Wright likens Northern Willamette Valley Pinot Noir to San Marzano tomatoes, the famed plum tomato variety originally from the small Italian town of San Marzano sul Samo, grown in volcanic soil in the shadow of Mount Vesuvius. “San Marzano tomatoes are amazing because that plant found its perfect home,” Wright says. “We have that here, this very small area of the Northern Willamette Valley that covers all of these AVAs, this part of the world was just waiting for Pinot Noir to be planted here.”
For Pinot Noir, and other varieties grown in the Yamhill-Carlton AVA, marine sediment makes up the soil series and builds the character of the wine. Wright says that coarse, granular, well-drained mother rock loses moisture as a result of its composition, therefore influencing the vine to ripen earlier than a region with volcanic material — a bonus for growers and winemakers as this can mean avoiding a lot of fruit-destroying weather issues, like rain. That, among a few other reasons, is why seven of the 13 single-vineyard Ken Wright wines hail from this region.
“I love all the regions but I love this profile,” the winemaker says of the AVA. “When we are perfectly ripe, we tend to have a little bit less acidity than the volcanic [sediment areas] so the wines here tend to be lush and enjoyable right out of the gate.
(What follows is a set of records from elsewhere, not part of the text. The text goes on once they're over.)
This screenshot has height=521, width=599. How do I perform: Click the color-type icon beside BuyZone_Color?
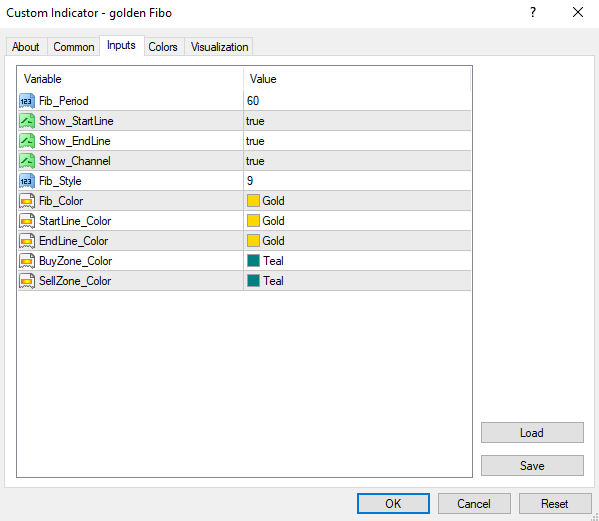[x=27, y=261]
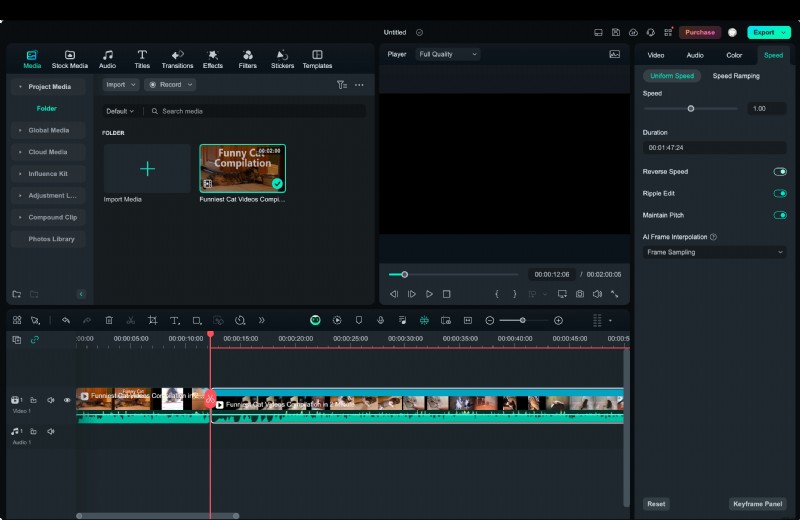The image size is (800, 520).
Task: Take a snapshot with the camera icon
Action: (x=579, y=294)
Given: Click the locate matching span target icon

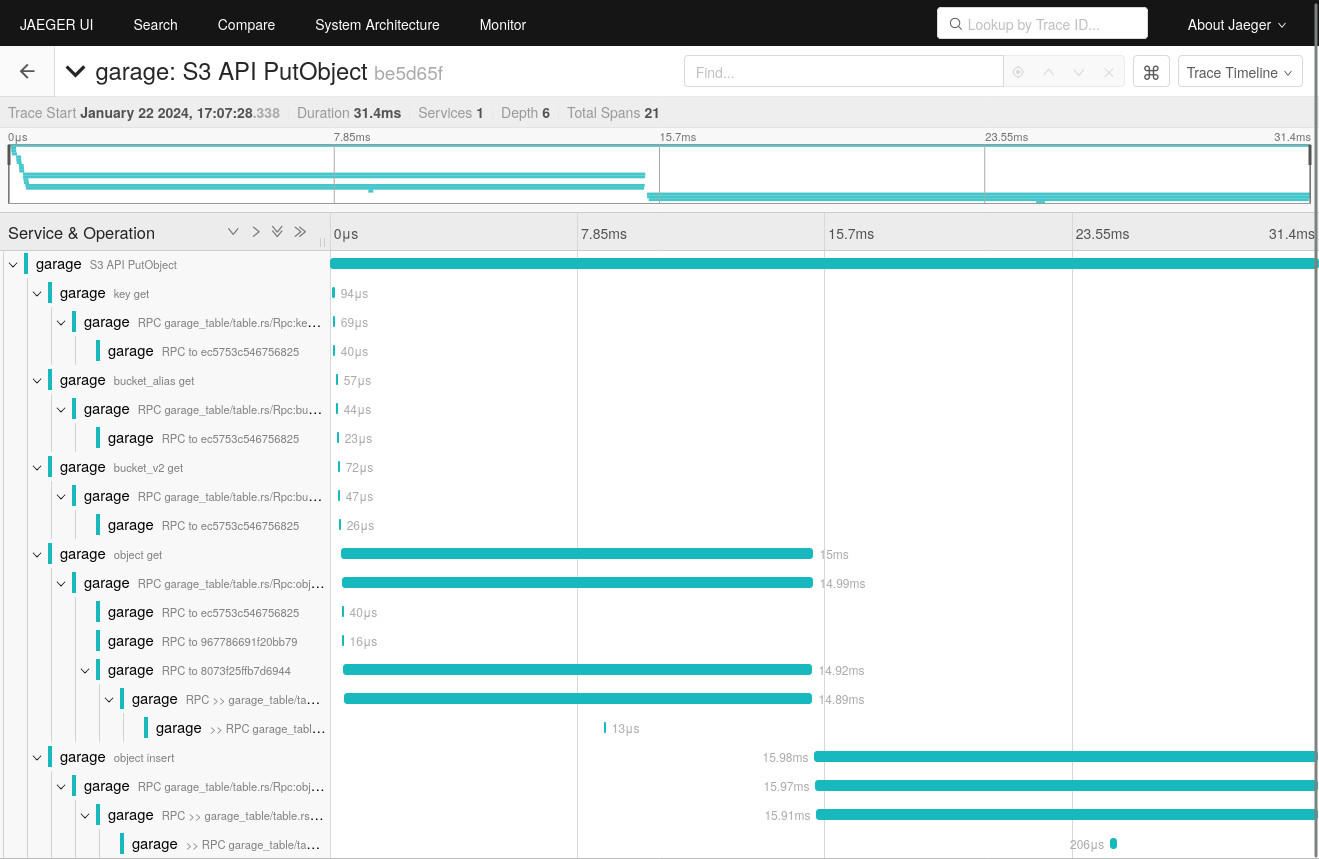Looking at the screenshot, I should 1018,72.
We tend to have both blue and red fruit, a beautiful, seamless marriage of the two. Underneath that, there’s cocoa, tobacco, cedar, baking spices and a fresh earthiness; lots of floral qualities, but not herbaceous — it’s more like violet and rose. The wines tend to be quite complex and texturally very enjoyable.”
Dig into the ancient marine soil series of Yamhill-Carlton by way of these seven wines — each of which found their place in this unique Northern Willamette Valley AVA.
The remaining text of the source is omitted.